• [Task requirements]
A: Extract the article on Emel Korutürk in full, word for word.
B: In the listing, shift the coordinates in every answer by adding 89 to each number. Then write out all the lines again, requests included, beginning at the line that contains "Where should I click to: Click the 关闭" and stopping after the line that contains "Action: coord(944,440)".

• [Passage given]
----

Emel Korutürk (1915 – 12 March 2013) was a Turkish painter and a former First Lady of Turkey.

Early years
She was born in 1915 as the fourth child of Salah Cimgöz and his wife Hasmane. During her early childhood her father was exiled by the Allies of World War I to Malta.

After her primary education, she studied in Lycée Notre Dame de Sion Istanbul a prestigious school for girls. Following  her high school years in Lausanne, Switzerland she graduated from Güzel Sanatlar Akademisi which is now Mimar Sinan Fine Arts University in 1936. During her academy years she was congratulated by Mustafa Kemal Atatürk, the first president of Turkey, for her talent in art in 1933. After academy she worked together with Turkish painter İbrahim Çallı.

Family life
In 1944 she married Fahri Korutürk, a naval officer. The couple had two sons and a daughter, Osman, Salah and Ayşe.
Between 1960 and 1977 Fahri Korutürk was the commander of the Turkish Naval Forces.  After his retirement from the navy in 1960, he was appointed as Turkish ambassador to the Soviet Union (1960–1964) and later to Spain (1964–1965). In 1968 Fahri Korutürk was elected as the senate member by the president who had the right to name 15 members of the Turkish senate. In 1973, he was elected as the 6th president of Turkey. Thus Emel Korutürk became the first lady of the country. In 1980 Fahri Korutürk's term as the president ended and in 1987 he died. Emel Korutürk lived another 26 years and died on 13 March 2013 in İstanbul.

----

• [Data records]

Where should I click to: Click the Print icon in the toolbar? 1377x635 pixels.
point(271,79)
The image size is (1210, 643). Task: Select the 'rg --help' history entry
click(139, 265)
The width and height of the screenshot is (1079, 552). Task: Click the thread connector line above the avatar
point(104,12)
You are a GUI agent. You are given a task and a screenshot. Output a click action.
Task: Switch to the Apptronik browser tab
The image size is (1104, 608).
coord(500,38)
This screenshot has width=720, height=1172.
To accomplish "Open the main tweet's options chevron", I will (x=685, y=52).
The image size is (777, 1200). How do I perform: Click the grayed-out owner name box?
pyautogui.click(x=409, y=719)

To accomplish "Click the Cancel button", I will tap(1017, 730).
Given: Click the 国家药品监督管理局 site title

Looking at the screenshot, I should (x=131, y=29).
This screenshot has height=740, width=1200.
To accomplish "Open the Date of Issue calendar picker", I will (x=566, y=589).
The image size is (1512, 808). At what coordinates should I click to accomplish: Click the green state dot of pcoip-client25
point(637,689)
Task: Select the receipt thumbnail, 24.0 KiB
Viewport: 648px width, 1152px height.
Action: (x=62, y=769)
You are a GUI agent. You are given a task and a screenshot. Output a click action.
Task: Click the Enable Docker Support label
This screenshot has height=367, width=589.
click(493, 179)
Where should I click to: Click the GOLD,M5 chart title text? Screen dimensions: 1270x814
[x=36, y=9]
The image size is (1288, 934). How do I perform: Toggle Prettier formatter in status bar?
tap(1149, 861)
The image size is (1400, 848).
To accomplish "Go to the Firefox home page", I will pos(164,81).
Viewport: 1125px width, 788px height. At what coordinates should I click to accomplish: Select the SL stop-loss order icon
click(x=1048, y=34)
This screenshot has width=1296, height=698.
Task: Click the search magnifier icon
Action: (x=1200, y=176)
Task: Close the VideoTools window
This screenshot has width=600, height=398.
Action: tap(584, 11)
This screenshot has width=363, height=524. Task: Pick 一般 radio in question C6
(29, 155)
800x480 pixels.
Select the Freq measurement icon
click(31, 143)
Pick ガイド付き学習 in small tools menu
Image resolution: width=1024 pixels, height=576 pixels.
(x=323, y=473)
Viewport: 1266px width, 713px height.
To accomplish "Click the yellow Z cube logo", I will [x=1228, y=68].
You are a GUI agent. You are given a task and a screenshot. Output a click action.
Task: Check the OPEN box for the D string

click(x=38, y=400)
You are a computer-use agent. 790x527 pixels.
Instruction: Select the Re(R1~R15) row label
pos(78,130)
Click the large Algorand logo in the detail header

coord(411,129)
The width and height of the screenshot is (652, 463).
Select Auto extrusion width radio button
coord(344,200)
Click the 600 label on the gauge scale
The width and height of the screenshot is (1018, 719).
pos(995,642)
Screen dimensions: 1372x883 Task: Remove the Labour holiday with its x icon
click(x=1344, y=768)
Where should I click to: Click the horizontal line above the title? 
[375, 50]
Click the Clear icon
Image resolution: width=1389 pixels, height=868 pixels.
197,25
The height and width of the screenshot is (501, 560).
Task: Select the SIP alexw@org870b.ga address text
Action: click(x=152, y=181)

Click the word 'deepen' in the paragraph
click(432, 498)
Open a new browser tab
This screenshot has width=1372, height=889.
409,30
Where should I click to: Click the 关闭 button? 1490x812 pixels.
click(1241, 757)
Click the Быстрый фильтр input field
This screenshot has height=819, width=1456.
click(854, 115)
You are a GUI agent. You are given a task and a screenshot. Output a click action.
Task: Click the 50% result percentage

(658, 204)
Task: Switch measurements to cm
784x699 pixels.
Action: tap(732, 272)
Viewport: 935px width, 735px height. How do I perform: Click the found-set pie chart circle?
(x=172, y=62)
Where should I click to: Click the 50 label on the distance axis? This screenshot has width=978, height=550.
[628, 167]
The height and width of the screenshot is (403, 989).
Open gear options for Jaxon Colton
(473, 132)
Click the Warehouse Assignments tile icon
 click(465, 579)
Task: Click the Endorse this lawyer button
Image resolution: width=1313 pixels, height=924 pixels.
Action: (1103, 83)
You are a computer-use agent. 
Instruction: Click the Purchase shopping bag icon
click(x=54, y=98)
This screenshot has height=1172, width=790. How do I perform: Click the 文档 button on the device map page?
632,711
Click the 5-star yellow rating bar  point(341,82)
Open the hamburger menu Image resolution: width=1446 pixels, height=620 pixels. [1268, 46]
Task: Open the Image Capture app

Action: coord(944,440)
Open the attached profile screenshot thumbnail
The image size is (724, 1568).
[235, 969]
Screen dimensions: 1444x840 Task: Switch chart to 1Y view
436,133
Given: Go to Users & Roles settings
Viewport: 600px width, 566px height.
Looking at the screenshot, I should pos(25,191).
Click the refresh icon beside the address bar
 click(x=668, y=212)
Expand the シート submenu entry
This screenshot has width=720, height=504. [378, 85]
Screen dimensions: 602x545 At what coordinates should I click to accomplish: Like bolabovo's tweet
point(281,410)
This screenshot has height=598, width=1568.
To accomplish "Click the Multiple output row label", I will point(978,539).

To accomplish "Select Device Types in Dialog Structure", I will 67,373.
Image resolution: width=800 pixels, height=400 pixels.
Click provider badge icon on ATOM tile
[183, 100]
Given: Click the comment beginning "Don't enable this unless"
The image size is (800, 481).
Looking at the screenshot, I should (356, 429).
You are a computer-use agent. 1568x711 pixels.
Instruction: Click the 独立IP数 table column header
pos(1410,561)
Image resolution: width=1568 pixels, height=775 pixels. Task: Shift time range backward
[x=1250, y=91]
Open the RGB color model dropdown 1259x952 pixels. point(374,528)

----

• [Exercise responses]
A:
Emel Korutürk (1915 – 12 March 2013) was a Turkish painter and a former First Lady of Turkey.

Early years
She was born in 1915 as the fourth child of Salah Cimgöz and his wife Hasmane. During her early childhood her father was exiled by the Allies of World War I to Malta.

After her primary education, she studied in Lycée Notre Dame de Sion Istanbul a prestigious school for girls. Following  her high school years in Lausanne, Switzerland she graduated from Güzel Sanatlar Akademisi which is now Mimar Sinan Fine Arts University in 1936. During her academy years she was congratulated by Mustafa Kemal Atatürk, the first president of Turkey, for her talent in art in 1933. After academy she worked together with Turkish painter İbrahim Çallı.

Family life
In 1944 she married Fahri Korutürk, a naval officer. The couple had two sons and a daughter, Osman, Salah and Ayşe.
Between 1960 and 1977 Fahri Korutürk was the commander of the Turkish Naval Forces.  After his retirement from the navy in 1960, he was appointed as Turkish ambassador to the Soviet Union (1960–1964) and later to Spain (1964–1965). In 1968 Fahri Korutürk was elected as the senate member by the president who had the right to name 15 members of the Turkish senate. In 1973, he was elected as the 6th president of Turkey. Thus Emel Korutürk became the first lady of the country. In 1980 Fahri Korutürk's term as the president ended and in 1987 he died. Emel Korutürk lived another 26 years and died on 13 March 2013 in İstanbul.

B:
Where should I click to: Click the 关闭 button? 1490x812 pixels.
click(1330, 846)
Click the Быстрый фильтр input field
This screenshot has height=819, width=1456.
click(943, 204)
You are a GUI agent. You are given a task and a screenshot. Output a click action.
Task: Click the 50% result percentage

(747, 293)
Task: Switch measurements to cm
784x699 pixels.
Action: tap(821, 361)
Viewport: 935px width, 735px height. How do I perform: Click the found-set pie chart circle?
(x=261, y=151)
Where should I click to: Click the 50 label on the distance axis? This screenshot has width=978, height=550.
[717, 256]
The height and width of the screenshot is (403, 989).
Open gear options for Jaxon Colton
(562, 221)
Click the Warehouse Assignments tile icon
 click(554, 668)
Task: Click the Endorse this lawyer button
Image resolution: width=1313 pixels, height=924 pixels.
Action: (1192, 172)
You are a computer-use agent. 
Instruction: Click the Purchase shopping bag icon
click(x=143, y=187)
This screenshot has height=1172, width=790. How do I perform: Click the 文档 button on the device map page?
721,800
Click the 5-star yellow rating bar  point(430,171)
Open the hamburger menu Image resolution: width=1446 pixels, height=620 pixels. [1357, 135]
Task: Open the Image Capture app

Action: coord(1033,529)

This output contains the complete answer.